The Washington Post has an update (see our previous posts here, here, and here) about the efforts to collect and preserve Timbuktu's ancient manuscripts, which have been preserved in private family collections (see article for excellent pictures; see also the different discussion by Nancy Mattoon on Book Patrol).
Although the books began to resurface in the 1970s, when Mali created the Ahmed Baba Institute, efforts to preserve them have gained momentum in recent years. South Africa has been a key player. The nation's scholarly former president, Thabo Mbeki, viewed the manuscripts as a tool for addressing "an urgent need to rethink Africa . . . an urgent need for Africa to define herself," as he said in a 2008 speech.
Early this year, archivists and curators trained by South Africa will take up residence at the Ahmed Baba Institute's new building. The 30,000-volume collection -- complete with a 17th-century Koran written on the skin of a gazelle -- will move into its climate-controlled rooms.

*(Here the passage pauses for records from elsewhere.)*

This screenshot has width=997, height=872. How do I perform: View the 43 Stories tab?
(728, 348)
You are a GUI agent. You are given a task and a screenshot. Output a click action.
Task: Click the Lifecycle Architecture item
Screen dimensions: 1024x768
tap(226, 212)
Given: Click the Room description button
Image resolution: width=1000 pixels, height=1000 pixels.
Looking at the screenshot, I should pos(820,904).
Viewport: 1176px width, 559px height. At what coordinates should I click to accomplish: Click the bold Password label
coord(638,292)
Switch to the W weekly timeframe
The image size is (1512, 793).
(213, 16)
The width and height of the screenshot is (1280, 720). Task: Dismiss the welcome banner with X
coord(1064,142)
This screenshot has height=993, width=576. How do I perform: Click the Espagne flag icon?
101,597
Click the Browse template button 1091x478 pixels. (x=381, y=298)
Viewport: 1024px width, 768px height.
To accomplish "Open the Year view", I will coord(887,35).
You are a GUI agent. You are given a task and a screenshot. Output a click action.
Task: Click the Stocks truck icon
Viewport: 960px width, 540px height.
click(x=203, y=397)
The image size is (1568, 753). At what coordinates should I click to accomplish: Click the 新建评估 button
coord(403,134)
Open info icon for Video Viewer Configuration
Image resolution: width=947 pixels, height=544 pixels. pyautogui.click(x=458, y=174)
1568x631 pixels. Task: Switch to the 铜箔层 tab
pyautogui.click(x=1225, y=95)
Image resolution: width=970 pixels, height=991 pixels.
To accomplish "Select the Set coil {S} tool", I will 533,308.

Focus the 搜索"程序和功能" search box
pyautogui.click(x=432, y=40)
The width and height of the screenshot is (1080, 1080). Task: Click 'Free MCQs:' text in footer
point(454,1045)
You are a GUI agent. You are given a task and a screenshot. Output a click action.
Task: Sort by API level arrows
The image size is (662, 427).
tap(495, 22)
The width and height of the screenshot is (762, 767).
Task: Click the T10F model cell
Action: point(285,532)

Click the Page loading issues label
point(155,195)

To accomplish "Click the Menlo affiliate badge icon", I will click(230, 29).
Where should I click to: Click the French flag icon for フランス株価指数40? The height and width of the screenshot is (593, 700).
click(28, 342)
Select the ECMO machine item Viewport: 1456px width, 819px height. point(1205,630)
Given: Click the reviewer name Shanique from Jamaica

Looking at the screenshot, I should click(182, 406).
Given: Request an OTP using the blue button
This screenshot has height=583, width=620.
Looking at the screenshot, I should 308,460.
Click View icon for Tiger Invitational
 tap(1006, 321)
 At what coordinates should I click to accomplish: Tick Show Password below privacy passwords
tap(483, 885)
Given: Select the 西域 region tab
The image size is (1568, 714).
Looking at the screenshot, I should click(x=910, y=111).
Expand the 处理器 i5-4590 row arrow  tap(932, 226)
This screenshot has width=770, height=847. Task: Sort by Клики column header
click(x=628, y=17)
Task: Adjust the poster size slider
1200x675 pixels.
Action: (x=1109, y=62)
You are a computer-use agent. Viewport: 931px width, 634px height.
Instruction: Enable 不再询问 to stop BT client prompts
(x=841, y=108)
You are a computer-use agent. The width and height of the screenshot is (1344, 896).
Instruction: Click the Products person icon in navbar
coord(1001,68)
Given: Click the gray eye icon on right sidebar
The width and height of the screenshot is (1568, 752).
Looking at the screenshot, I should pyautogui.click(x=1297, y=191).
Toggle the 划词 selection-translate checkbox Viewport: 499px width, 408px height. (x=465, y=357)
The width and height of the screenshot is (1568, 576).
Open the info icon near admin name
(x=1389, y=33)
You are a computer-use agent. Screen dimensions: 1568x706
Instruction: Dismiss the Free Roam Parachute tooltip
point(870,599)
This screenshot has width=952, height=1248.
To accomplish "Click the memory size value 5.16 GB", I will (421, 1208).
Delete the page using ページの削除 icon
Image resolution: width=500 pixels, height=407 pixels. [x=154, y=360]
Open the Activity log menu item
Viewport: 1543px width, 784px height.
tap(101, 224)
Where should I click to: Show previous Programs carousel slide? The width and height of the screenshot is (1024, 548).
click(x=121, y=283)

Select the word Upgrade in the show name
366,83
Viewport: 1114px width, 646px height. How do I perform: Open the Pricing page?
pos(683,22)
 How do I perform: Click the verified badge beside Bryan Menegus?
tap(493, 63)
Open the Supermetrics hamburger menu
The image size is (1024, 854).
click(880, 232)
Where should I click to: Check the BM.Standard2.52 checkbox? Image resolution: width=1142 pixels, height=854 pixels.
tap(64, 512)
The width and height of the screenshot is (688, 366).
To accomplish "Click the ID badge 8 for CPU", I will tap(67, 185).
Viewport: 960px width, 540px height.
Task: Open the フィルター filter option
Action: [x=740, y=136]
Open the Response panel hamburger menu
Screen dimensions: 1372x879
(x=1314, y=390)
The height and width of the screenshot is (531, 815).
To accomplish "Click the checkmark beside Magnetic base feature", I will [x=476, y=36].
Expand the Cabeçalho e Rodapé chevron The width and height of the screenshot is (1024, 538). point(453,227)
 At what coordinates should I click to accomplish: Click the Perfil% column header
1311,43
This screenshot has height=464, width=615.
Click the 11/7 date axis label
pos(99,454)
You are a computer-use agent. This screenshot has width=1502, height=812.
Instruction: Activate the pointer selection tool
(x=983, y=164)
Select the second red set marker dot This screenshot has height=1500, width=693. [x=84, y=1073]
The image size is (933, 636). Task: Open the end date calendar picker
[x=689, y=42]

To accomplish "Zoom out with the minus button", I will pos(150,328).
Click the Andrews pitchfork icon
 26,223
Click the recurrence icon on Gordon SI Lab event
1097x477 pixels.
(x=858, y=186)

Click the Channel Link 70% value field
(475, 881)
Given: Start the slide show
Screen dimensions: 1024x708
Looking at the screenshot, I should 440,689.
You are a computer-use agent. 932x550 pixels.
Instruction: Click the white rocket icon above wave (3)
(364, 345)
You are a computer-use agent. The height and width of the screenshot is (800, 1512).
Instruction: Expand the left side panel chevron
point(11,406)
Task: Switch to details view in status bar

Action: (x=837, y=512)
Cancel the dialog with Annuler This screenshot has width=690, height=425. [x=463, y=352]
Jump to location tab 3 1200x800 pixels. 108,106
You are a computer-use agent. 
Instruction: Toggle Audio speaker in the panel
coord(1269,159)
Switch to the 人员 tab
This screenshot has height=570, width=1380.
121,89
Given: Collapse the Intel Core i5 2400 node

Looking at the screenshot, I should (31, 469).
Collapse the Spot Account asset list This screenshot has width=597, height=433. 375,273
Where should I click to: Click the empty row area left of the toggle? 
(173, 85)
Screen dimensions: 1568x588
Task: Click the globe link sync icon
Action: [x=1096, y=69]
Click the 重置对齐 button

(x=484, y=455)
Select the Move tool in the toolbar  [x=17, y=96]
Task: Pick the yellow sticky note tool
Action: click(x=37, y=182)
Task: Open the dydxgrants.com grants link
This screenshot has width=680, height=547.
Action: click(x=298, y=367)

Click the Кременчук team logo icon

There is space for 100,000 books. Haidara said he is trying to persuade families to ensure their books' protection by selling them to the library, but it is a difficult task.
"This is the family heritage. You don't give it away," he said. "We are trying to raise their awareness."
... The effort has been slow going. Travel warnings about Islamist insurgents in the area have deterred tourists. And most of the books remain in private hands and will probably stay that way: Many owners refuse to part with their books on the instructions of ancestors, but they struggle to raise funds to restore or display them.
The story here is not only about efforts to preserve Timbuktu's literary heritage, but also about the rival claims of private and public ownership. We have observed that conflict over ownership of iconic texts in many parts of the world (for other posts about this, click the label "ownership" at left).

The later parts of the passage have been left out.